In the regard to the 15 foot depth...there where multiple studies with tracked and tagged fish...Some of the pro's will even tell ya they like the 15 foot range..and again I say this when they are retreating after or staging before they eat... (otherwise just hanging out) 

It has to do with clarity in the water table and temp...
And I imagine just like everything else in Alumn......it is different? 

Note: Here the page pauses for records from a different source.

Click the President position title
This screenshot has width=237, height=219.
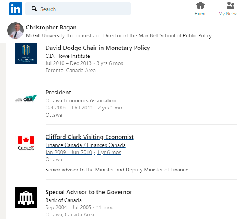[58, 93]

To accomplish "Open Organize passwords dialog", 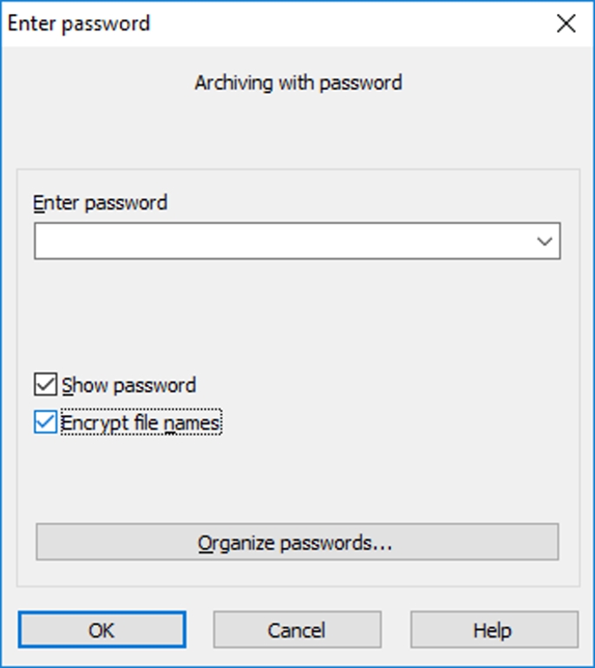I will tap(297, 542).
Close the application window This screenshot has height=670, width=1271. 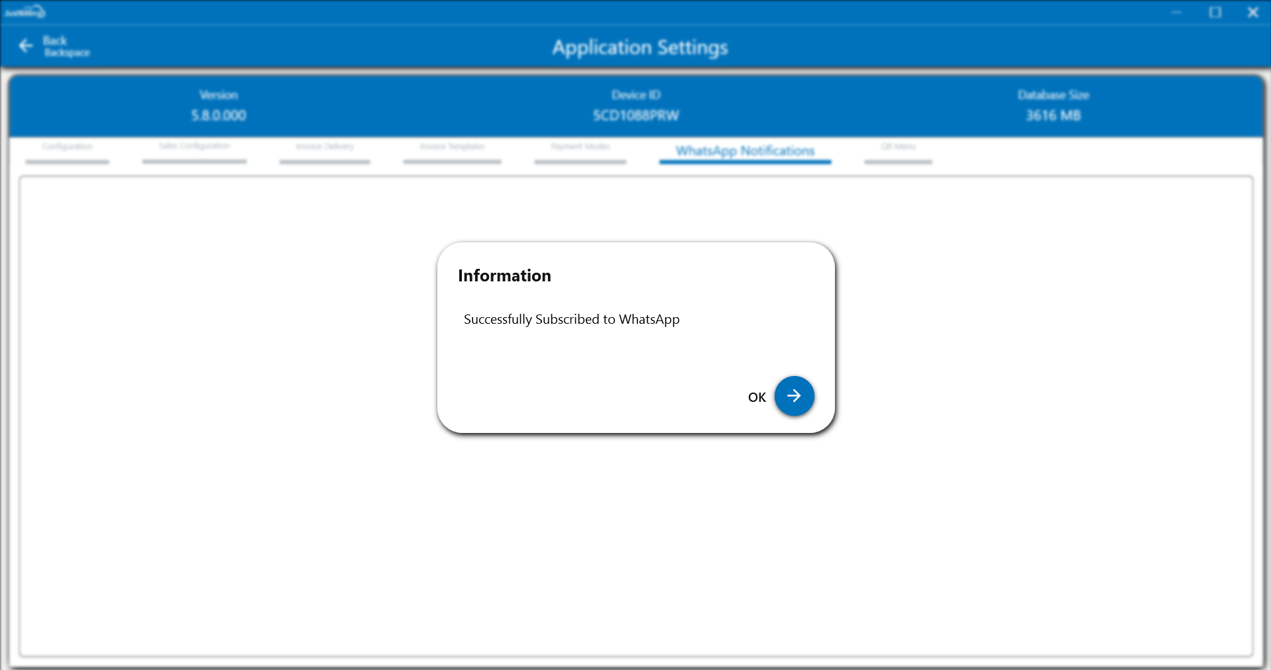click(x=1252, y=12)
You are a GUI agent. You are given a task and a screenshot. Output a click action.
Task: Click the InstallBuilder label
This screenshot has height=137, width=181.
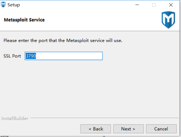pyautogui.click(x=15, y=119)

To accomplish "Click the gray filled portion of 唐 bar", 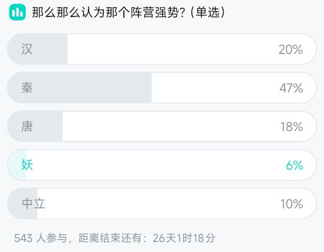I will point(35,126).

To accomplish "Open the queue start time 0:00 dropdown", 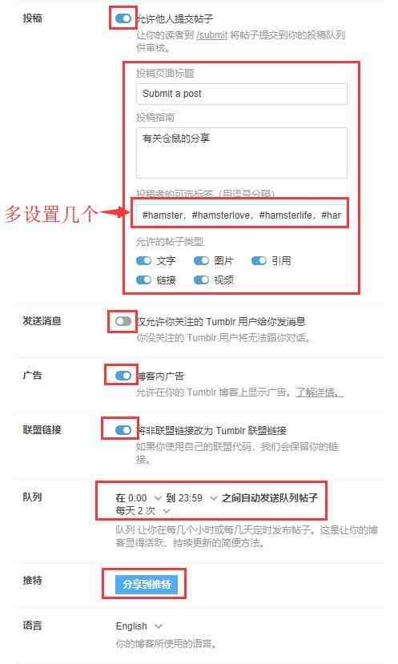I will pyautogui.click(x=144, y=498).
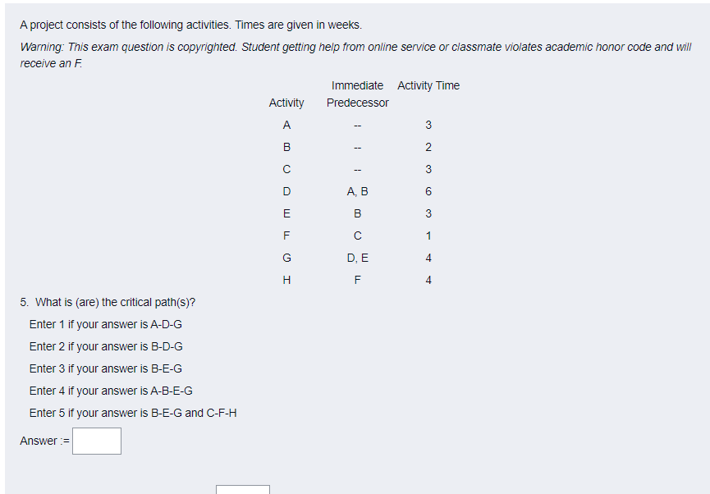Click the Answer input field

[96, 441]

This is just a unique mixed breed...always adapting and always elusive..I certainly am no expert...I catch more by accident at alumn then I do fishing for them..but I have caught a couple of hogs out of there...


----------



## puterdude (Jan 27, 2006)

yep,they are a strange fish breed.I ,personally, think Jim Corey was the closest one ever remotely close to patterning them with regularity.Some even said he could talk their lanuage.But hey like I said,that's what makes it so much fun fishing for them.


----------



## Lewis (Apr 5, 2004)

In cold water periods,late fall,winter and very early spring,
I routinely catch Saugeyes in depths to 30 ft on SE Ohio lakes.
I would say my favorite locations for cold water lead core trolling,blade baiting through the ice,or jigging average 22 to 26 feet deep.
Humps near deep water or a creek channel can also be very productive.
Any kind of hard bottom or gravel structure in these locations is the key.
Summer is a different story...I rarely fish deeper than 12 ft.


----------



## multi species angler (Feb 20, 2006)

Are two words I Never, no scratch NEVER, I try not to use, because there are ALWAYS, no scratch ALWAYS, there are usually exceptions.


----------



## Brian.Smith (May 18, 2006)

I think the Saugeye all went to warmer weather like NC or Florida.


----------



## I_WALL_I (Apr 27, 2006)

You're right about Jim Corey peterdude!! Lewis, was that you with him in the 2 day Piedmont SOWC finale in 02'?? My partner and I had 3 (total) eye and Jim and his partner caught like 80-90 in deepwater on leadcore!!


----------



## Lewis (Apr 5, 2004)

Yes,that was Jim and me.I remember that 2 day event very well.
We put our heads together and came up with a very effective deep water bite that we used on many lakes.
I have many great memories of fishing with Jim,for sure.


----------



## fishintechnician (Jul 20, 2007)

Heres one for ya. Fished delaware res yesterday with bonechrusher. Fished a cove in hte northern end didn't hook up but had soem really good bites. Ice was 8-9 inches thick no air gaps or water out of the holes, but it was singing. We fished the mouth of the cove didn't check the main lake


----------



## dre (Aug 14, 2009)

I really want to try Delaware bad! Sounds like good ice. Like I said in my Alum post, there was 6-7 inches of ice in the Galena cove and it was groaning at me so I can only imagine there is even more there now. It was really clear ice too.


----------



## fishintechnician (Jul 20, 2007)

same with del real clear ice and it was talking big time


----------